En Pablo Milanés convivió la urgente proclama de “La vida no vale nada”, con la delicadeza reflejada en los versos de dura confesión amorosa de “Para vivir”. En todos los casos demostró ser un perfecto constructor de melodías, conocedor profundo de la tradición musical de su país. A principios de los sesenta había formado parte del Cuarteto del Rey, agrupación vocal que le permitió entrar en contacto con la música espiritual y con el blues. En aquellos años, se acercó con respeto y veneración al filin y a la música de tres que había renovado la canción cubana en la década anterior; al filin terminaría dedicando un proyecto musical que tiene su origen en un primer disco grabado en 1981. Milanés venía de la tradición, pero también abrazaba una canción que dibuja un tiempo nuevo y que espolearía su experiencia, desde finales de los sesenta, en el Grupo de Experimentación Sonora del Instituto Cubano del Arte e Industria Cinematográficos (ICAIC), que dirigía Leo Brouwer y con el que ofreció una serie de recitales en nuestro país en 1976, el mismo año que editó un disco con su nombre donde grabó uno de sus himnos, “Yo pisaré las calles nuevamente”. Milanés miraba hacia el pueblo chileno golpeado por la dictadura de Pinochet. He aquí un ejemplo eminente de canción política en la que importa el discurso, pero también la forma, la estética, la poesía vibrante y necesaria.

Antes de esa grabación se había mirado en el espejo de la poesía cubana, la de los versos sencillos de José Martí y la de Nicolas Guillén, con poemas cantados como el resonante y luminoso “De qué callada manera”. Milanés fue siempre un cantautor con alma de sonero que irradiaba luz en el escenario, pese a la melancolía de muchas de sus canciones en las que convivieron lo melódico, lo armónico y lo rítmico.

A mediados de los años ochenta se grabó Querido Pablo, que poseía la virtud del homenaje afectuoso de sus colegas musicales cuando ya le perseguía una quebradiza salud. Ahí estaban Víctor Manuel, con el que terminaría girando y grabando un disco titulado En blanco y negro, y Serrat, que llevó en 1976 “La vida no vale nada” como uno de los estandartes de sus recitales del exilio. También se reunieron en Querido Pablo Luis Eduardo Aute, Ana Belén y hasta Miguel Ríos entonando el “Yo no te pido”. “Años”, en la voz de Mercedes Sosa, o la maravillosa “El breve espacio en que no estás” en la de Silvio, marcan dos momentos culminantes de un disco que constituye un perfecto muestrario del cancionero del cubano.

La relación de Milanés con lo más granado de la música española estuvo sustentada en la complicidad más absoluta que le terminó llevando hasta Sabina, con quien compartió “Una canción para la Magdalena” en el disco Pablo querido, segunda parte del Querido Pablo, que se abría con las palabras del escritor colombiano Gabriel García Márquez resaltando la felicidad de cantar que impregnaba el espíritu del cantautor cubano.

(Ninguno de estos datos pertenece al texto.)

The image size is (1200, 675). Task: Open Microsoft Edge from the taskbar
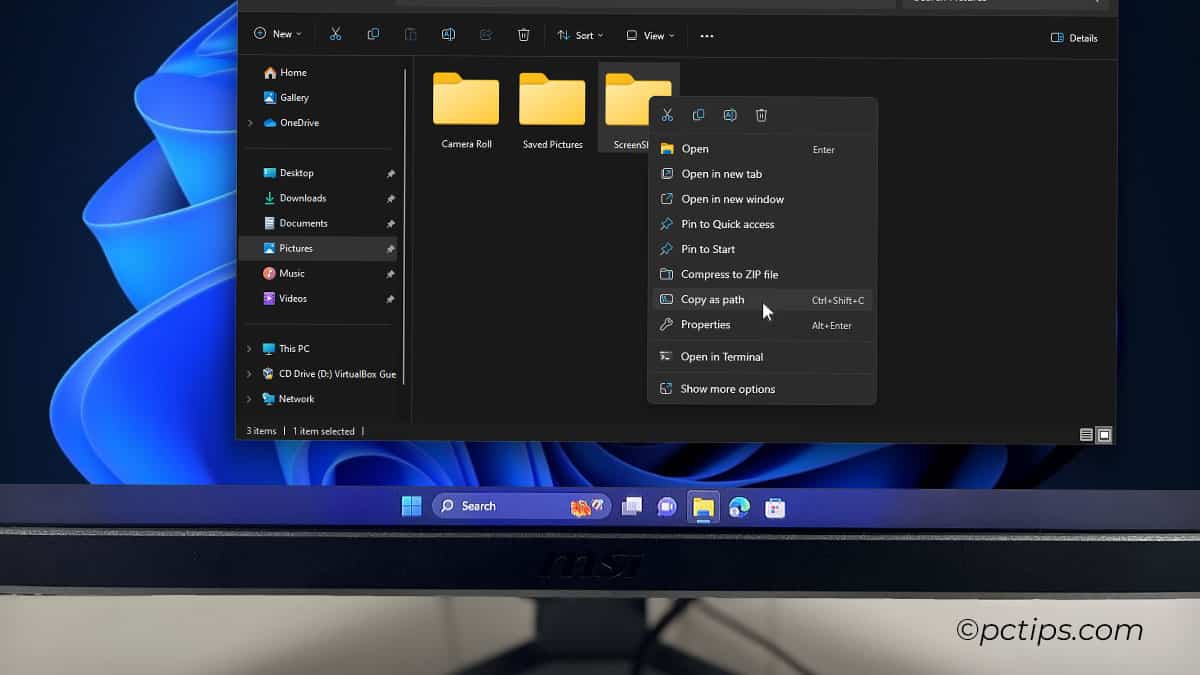[x=739, y=506]
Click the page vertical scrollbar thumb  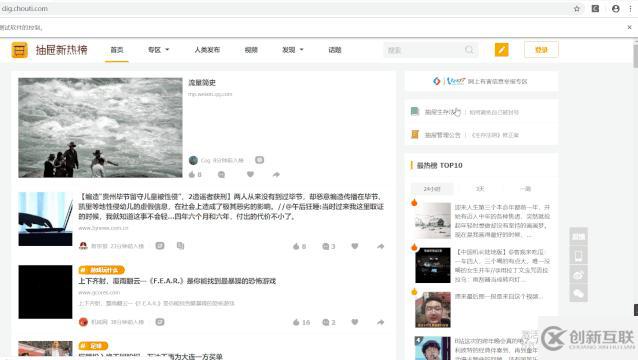635,55
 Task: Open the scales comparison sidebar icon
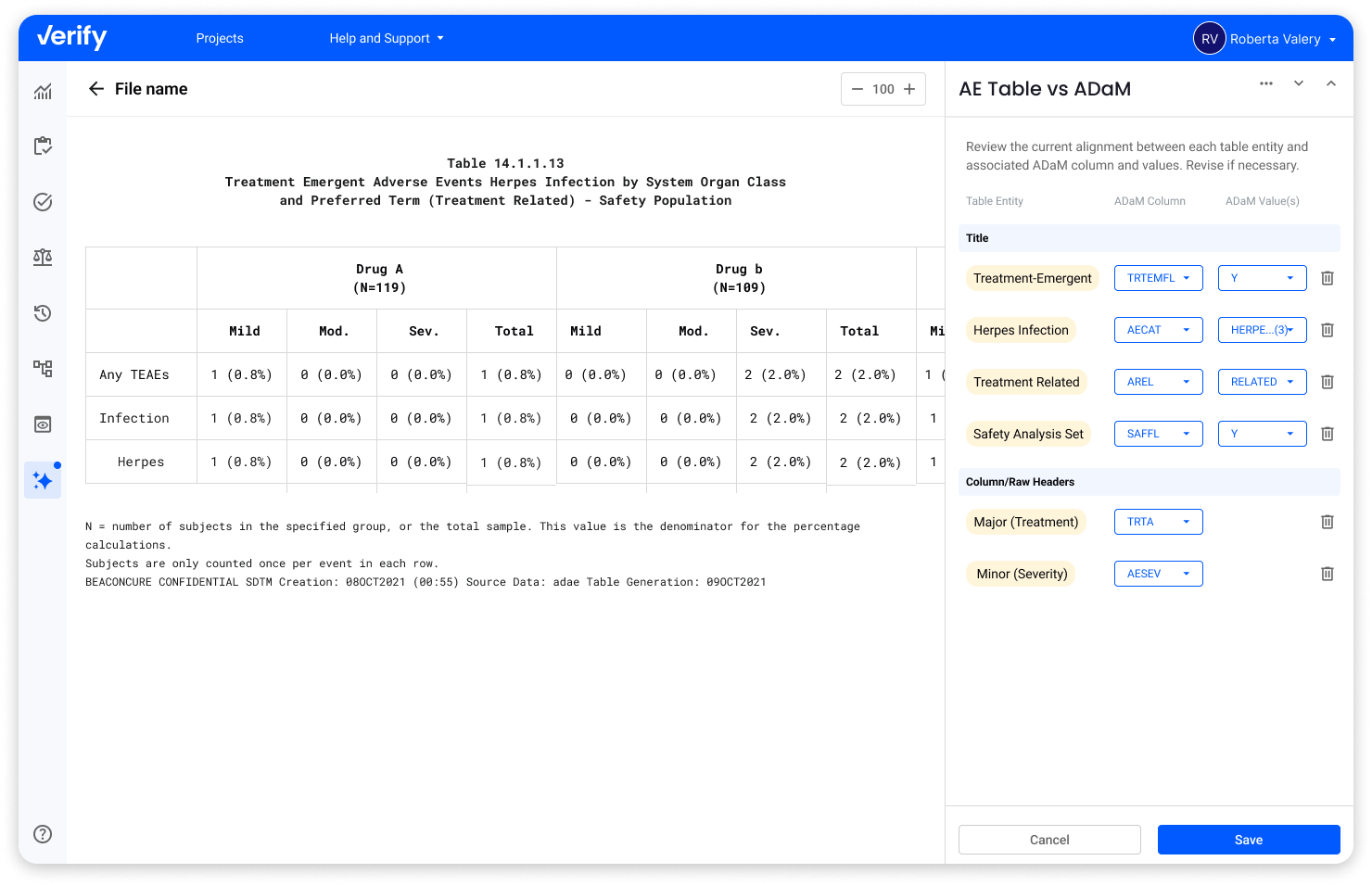43,258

Más allá de sus grandes éxitos hay discos notables que bien merecen una revisión, como Despertar, grabado en 1997, con arreglos de Ricardo Miralles y que tiene algo de renacimiento artístico a nivel compositivo y vital. Todas sus virtudes como retratista de la vida y de los sentimientos, como cantor del amor y de lo cotidiano, están presentes en ese álbum de consciente barroquismo al que seguirán otros como Días de gloria, ya en el 2000, o ya adentrándonos en el nuevo siglo Regalo o Renacimiento, en el que destacaba la magistral y evocadora “Dulces recuerdos”. Grabó, ya en su última etapa, hasta un disco de estándares jazzísticos como una forma de regresar a la raíz, al origen, a la semilla, tal como hacía en su vertiente de consumado bolerista.

Una obra como la de Pablo Milanés merece ser vista más allá de los lugares comunes que marcan canciones como “Yolanda”, que no es precisamente la mejor composición de su lustroso repertorio. En Milanés habitó siempre la inquietud del músico, la delicadeza del poeta y la rebeldía de quien, con el pasar de los años, no quiso quedarse anclado al gastado sueño revolucionario del que formó parte. Ese desencanto terminó definiéndole y dejó huella también en su prolífico cancionero, legado indestructible que nos deja en herencia.